(PROVIDED RECORDS Opens)
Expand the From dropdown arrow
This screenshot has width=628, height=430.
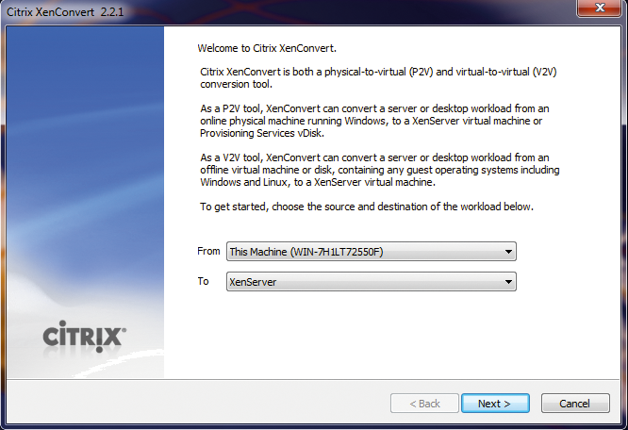tap(509, 252)

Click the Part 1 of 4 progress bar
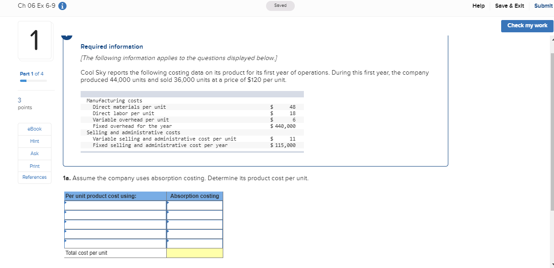[34, 80]
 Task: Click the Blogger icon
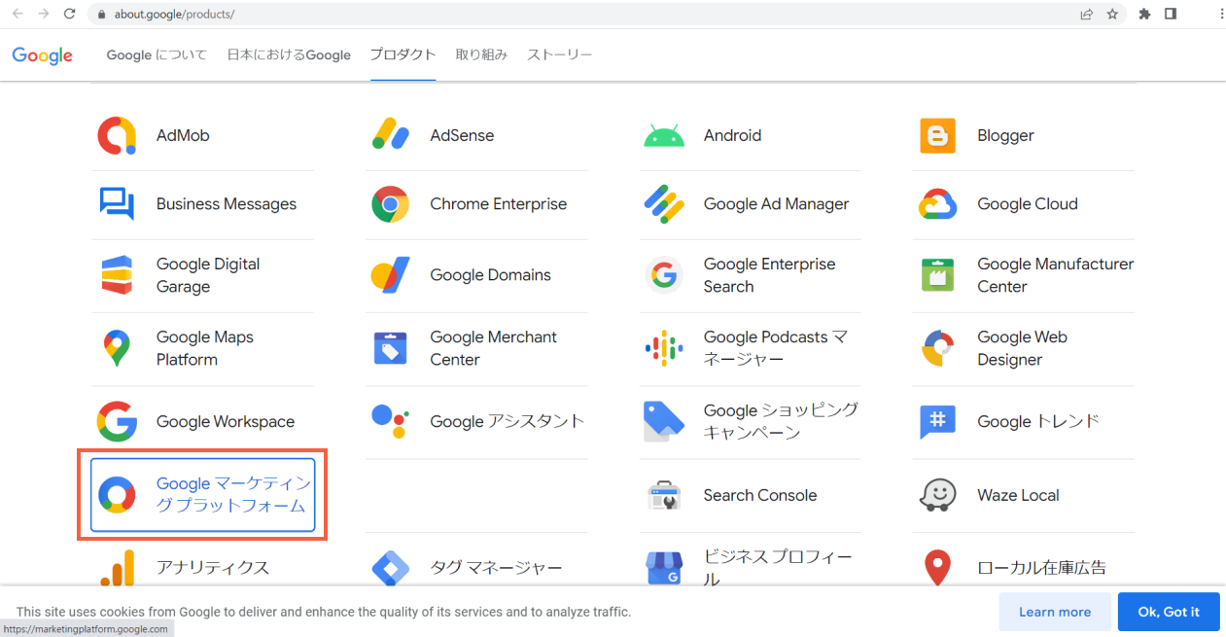tap(937, 135)
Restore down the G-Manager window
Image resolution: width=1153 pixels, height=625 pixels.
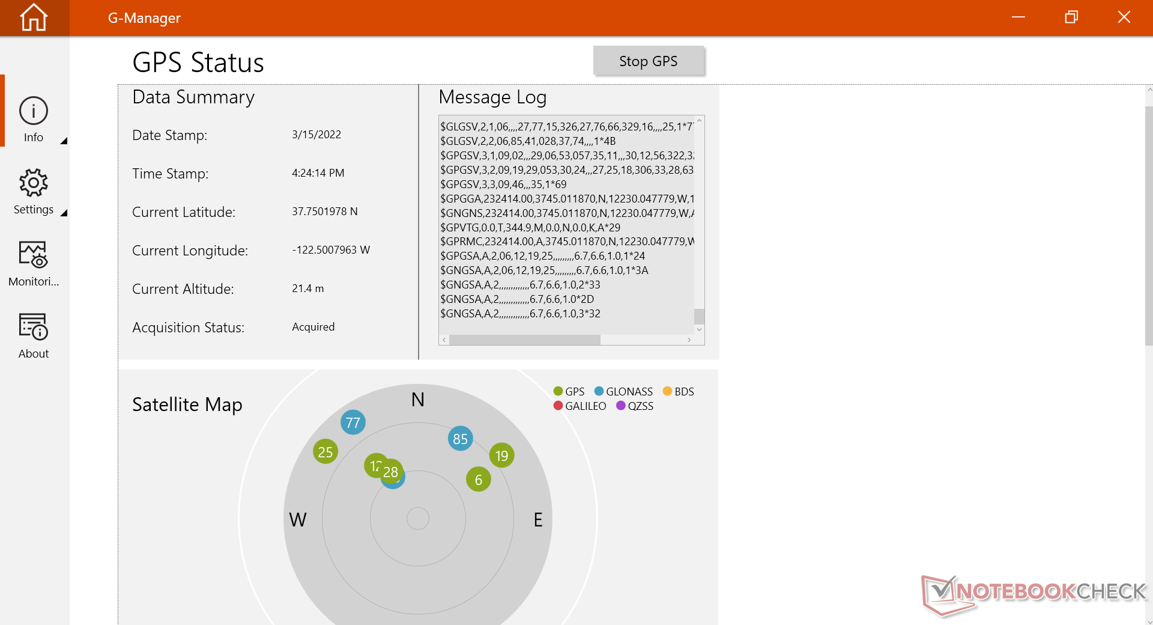coord(1071,17)
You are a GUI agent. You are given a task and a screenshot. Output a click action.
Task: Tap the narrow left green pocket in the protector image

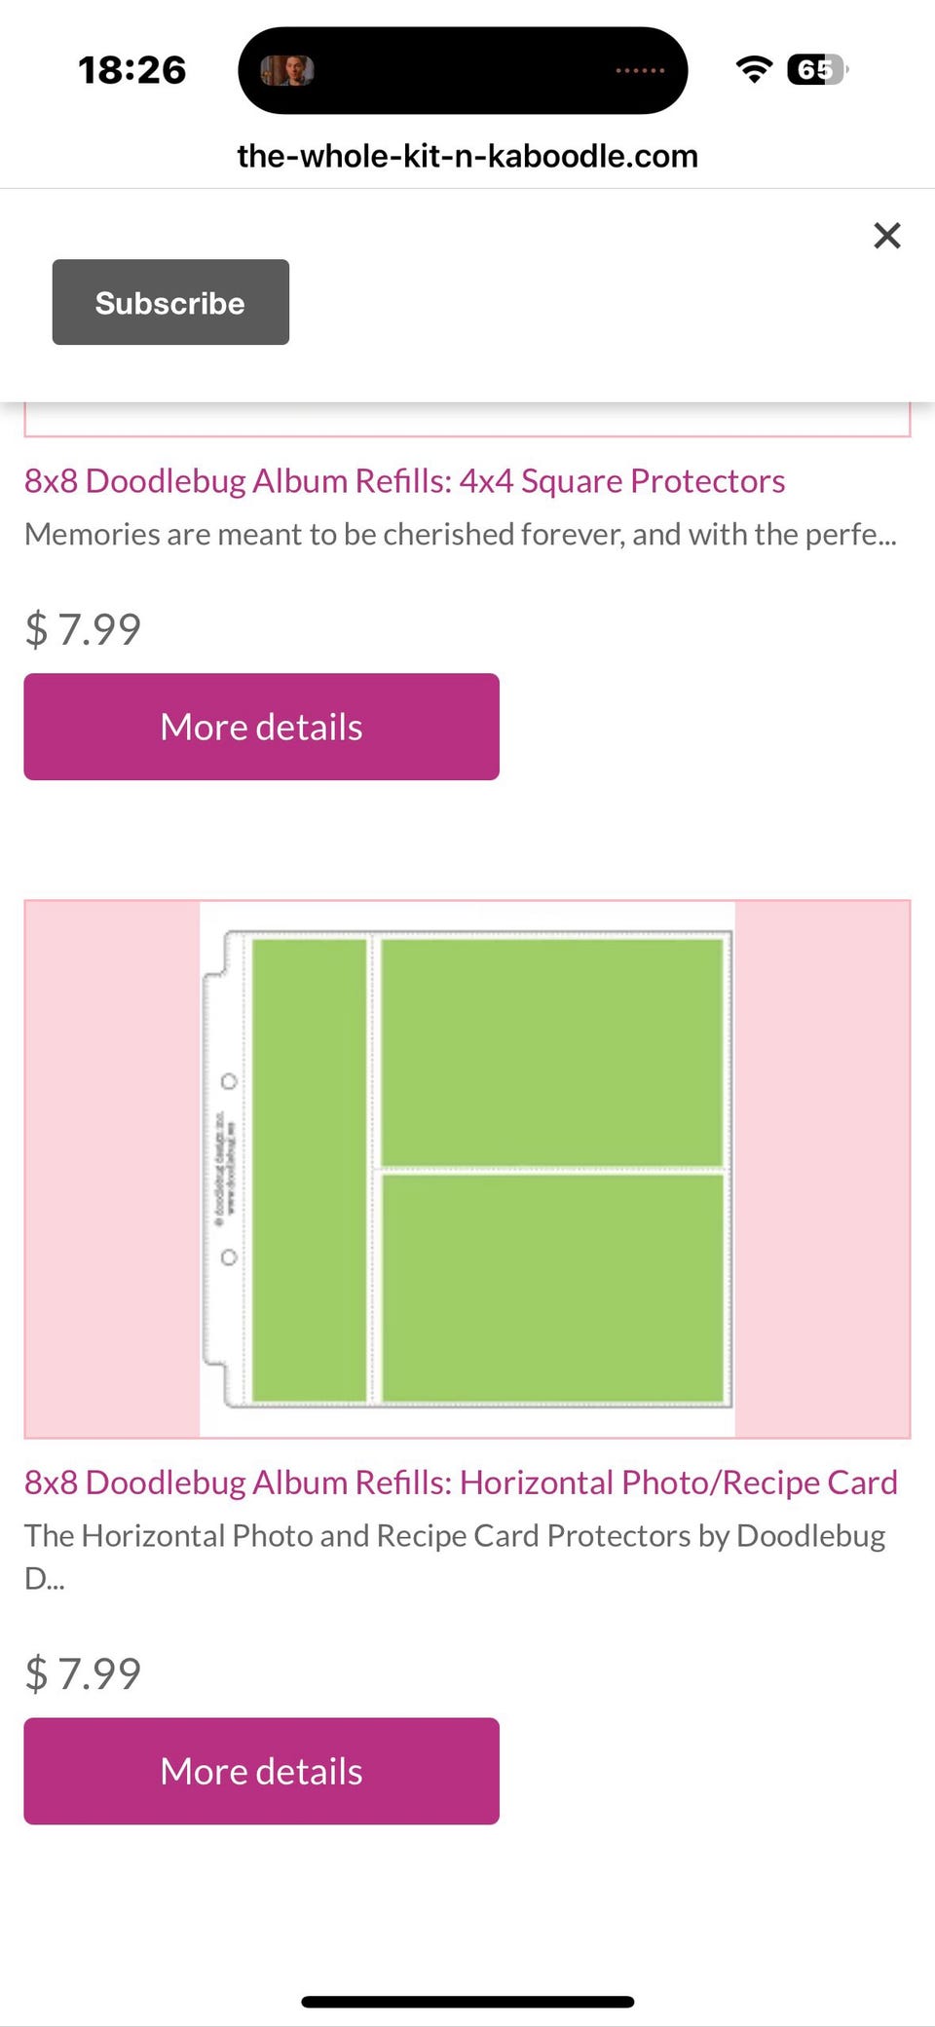pyautogui.click(x=309, y=1169)
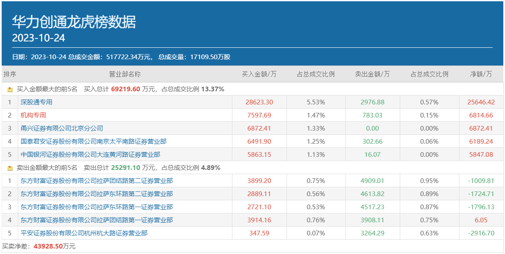Click the 深股通专用 net amount 25646.42
Image resolution: width=505 pixels, height=254 pixels.
click(481, 102)
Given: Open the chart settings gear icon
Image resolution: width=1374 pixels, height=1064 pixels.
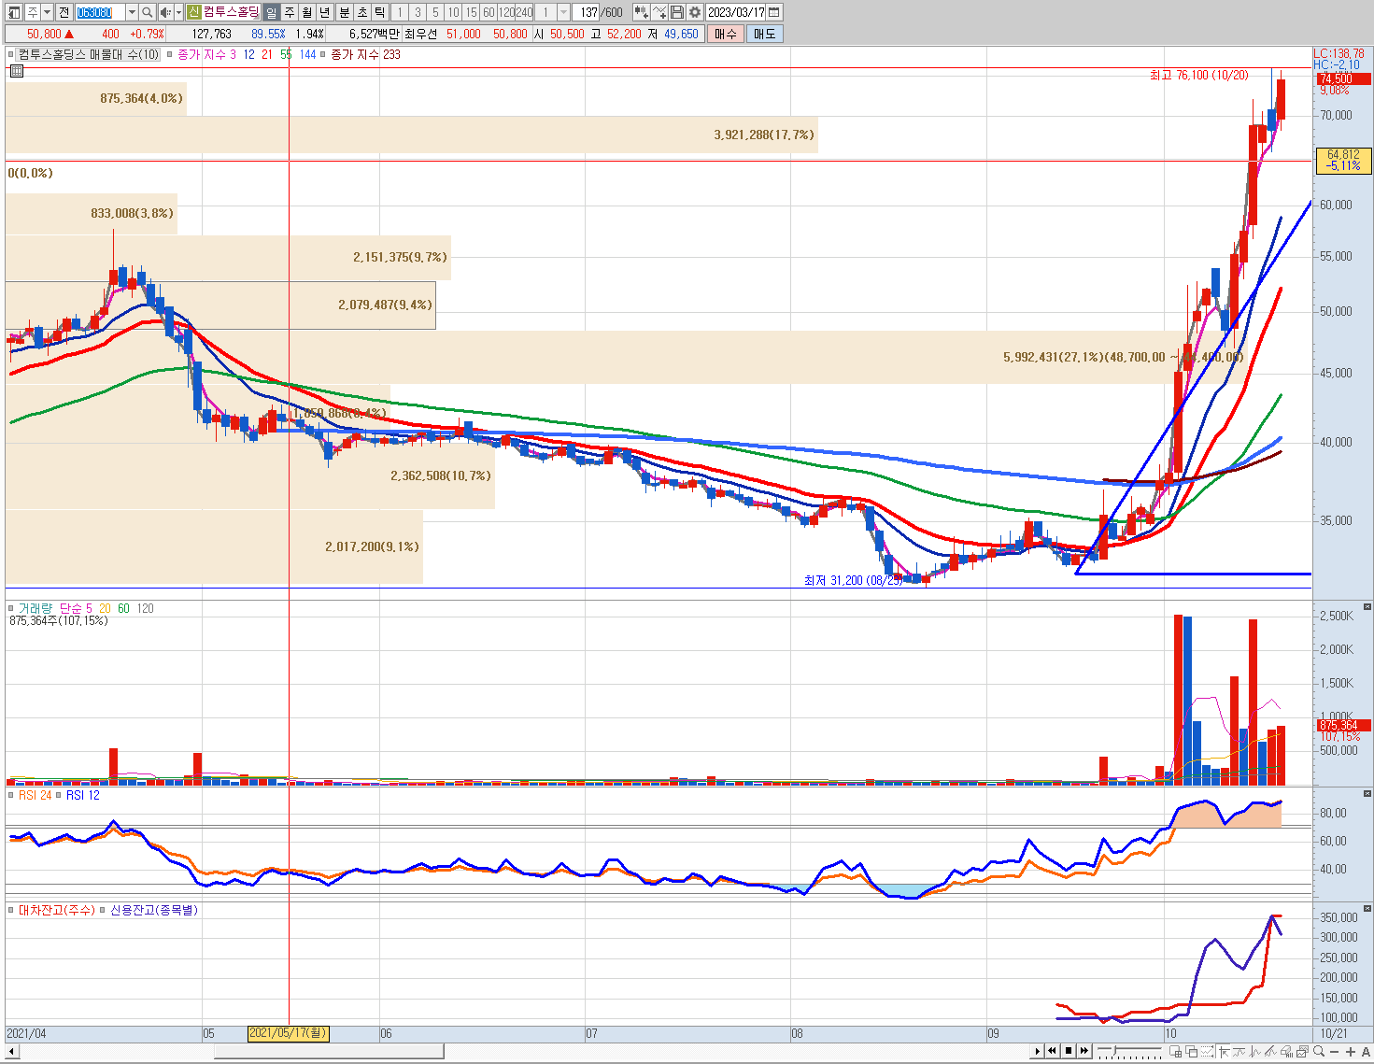Looking at the screenshot, I should click(694, 12).
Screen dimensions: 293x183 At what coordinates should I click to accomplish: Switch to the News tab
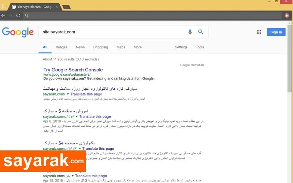80,47
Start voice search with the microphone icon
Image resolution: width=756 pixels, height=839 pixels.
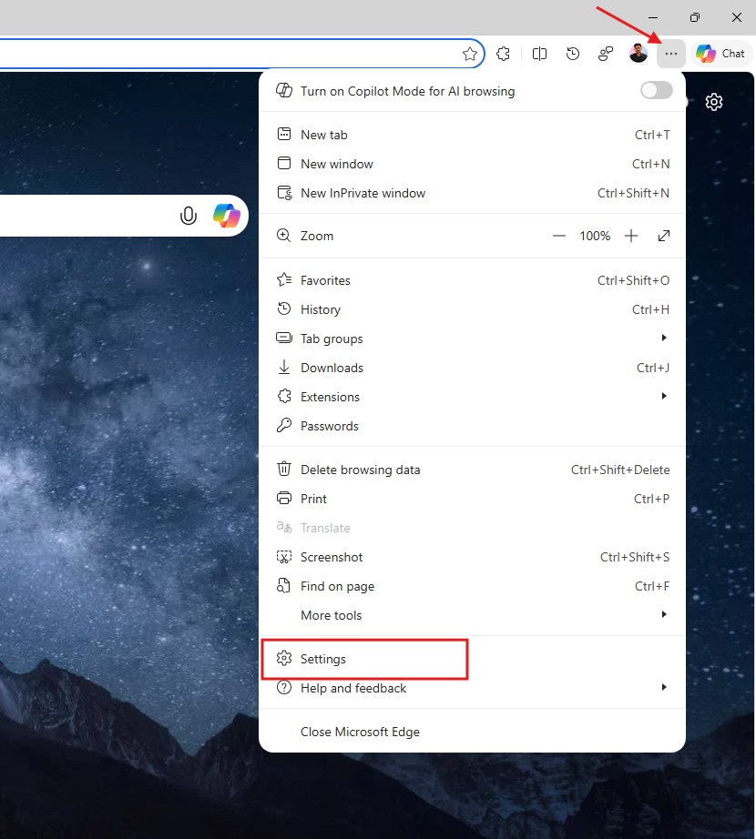189,216
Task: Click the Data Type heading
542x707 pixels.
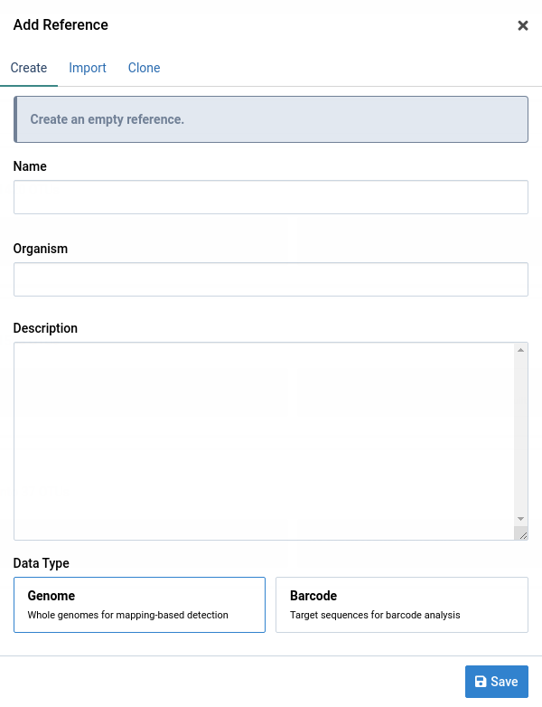Action: [x=42, y=563]
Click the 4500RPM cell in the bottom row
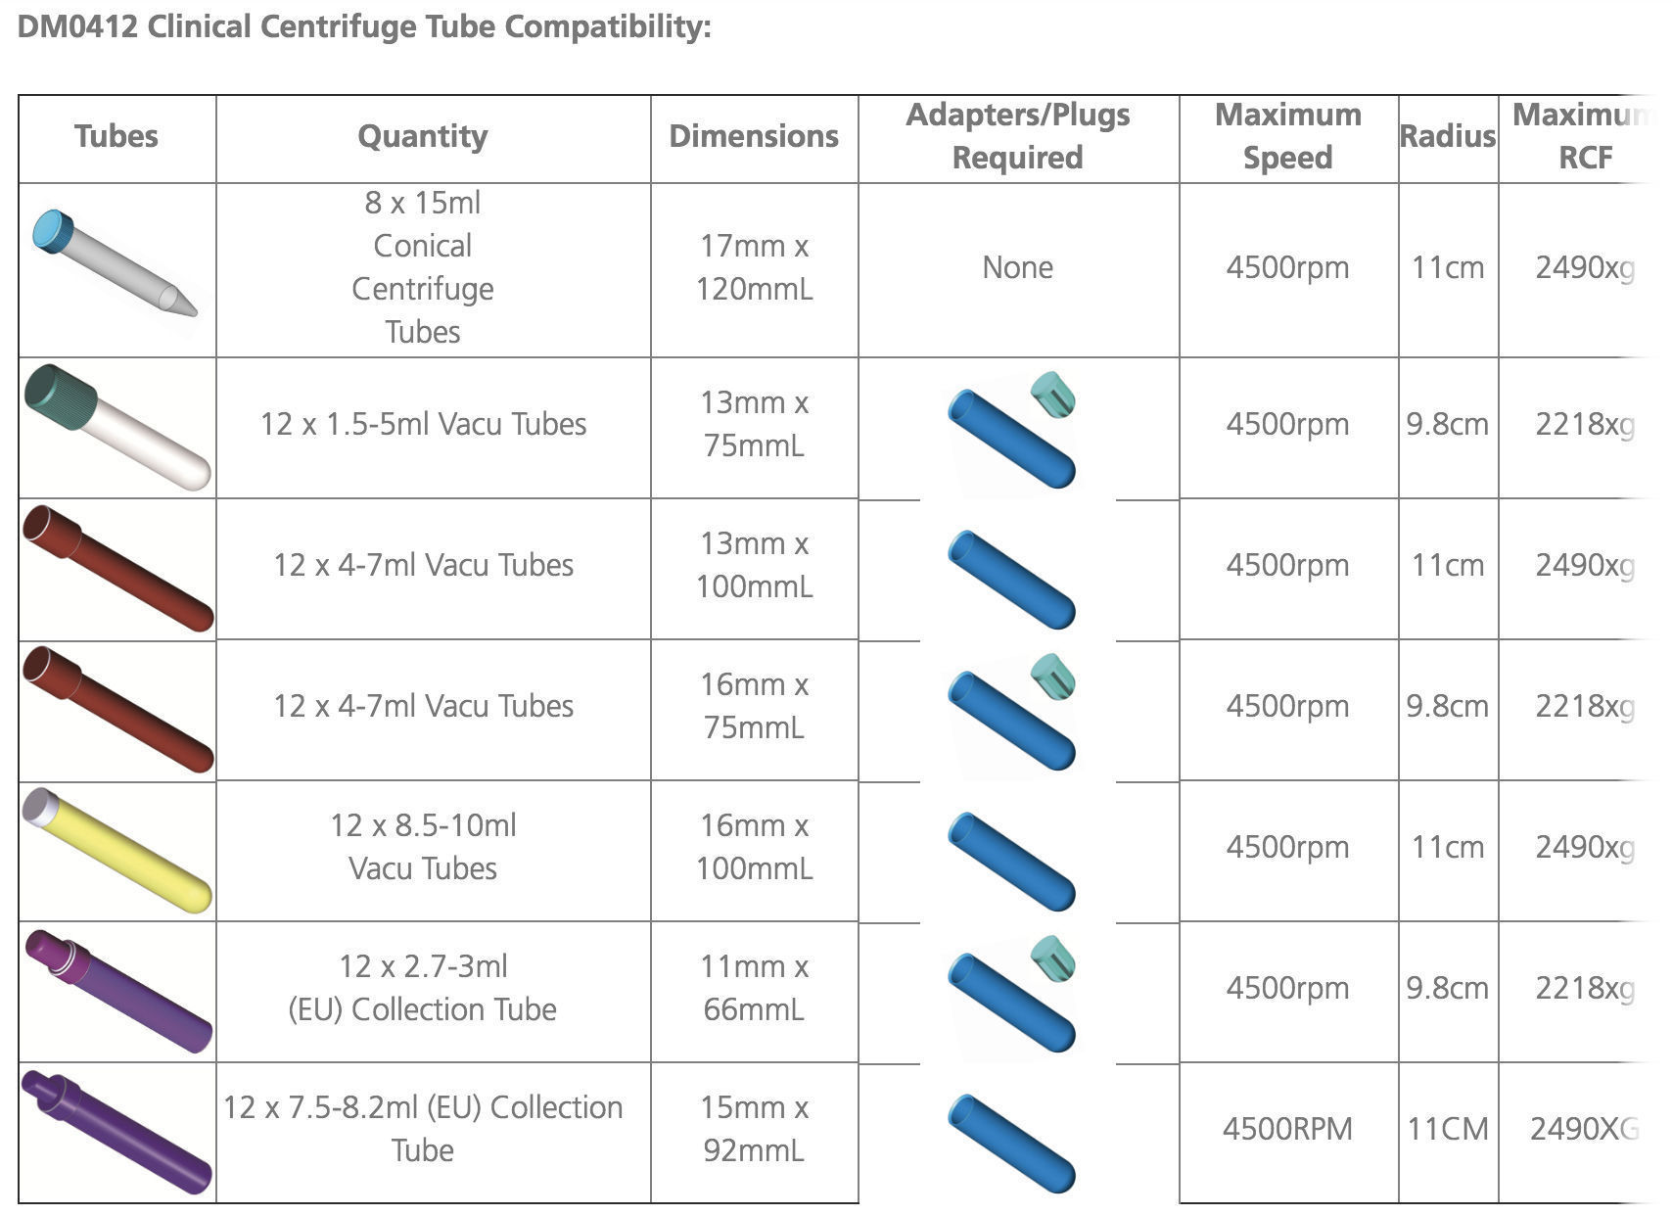This screenshot has height=1216, width=1672. (x=1287, y=1129)
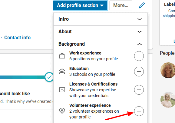
Task: Select the Volunteer experience menu entry
Action: coord(94,111)
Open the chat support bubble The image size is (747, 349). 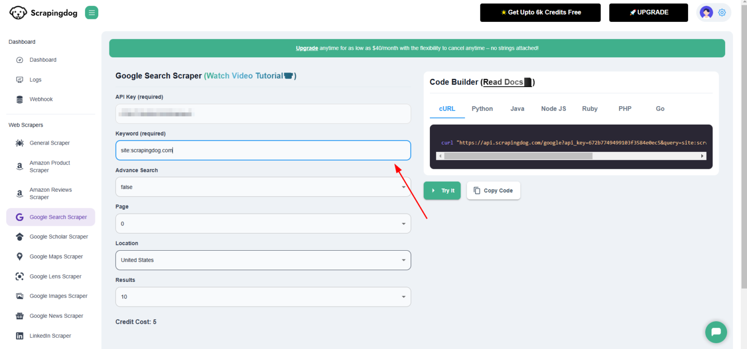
(PROVIDED RECORDS Closes)
EXERCISE OBJECTIVE>
Write out exactly the lines from the line holding "542x707 pixels." through the last line of the records above, inclusive, and nothing more. Leave out the pictures.

SOLUTION FOR THIS TASK>
542x707 pixels.
Action: [x=42, y=563]
Click the 4500RPM cell in the bottom row
This screenshot has height=1216, width=1672. (x=1287, y=1129)
Task: Select the Volunteer experience menu entry
Action: coord(94,111)
Open the chat support bubble The image size is (747, 349). 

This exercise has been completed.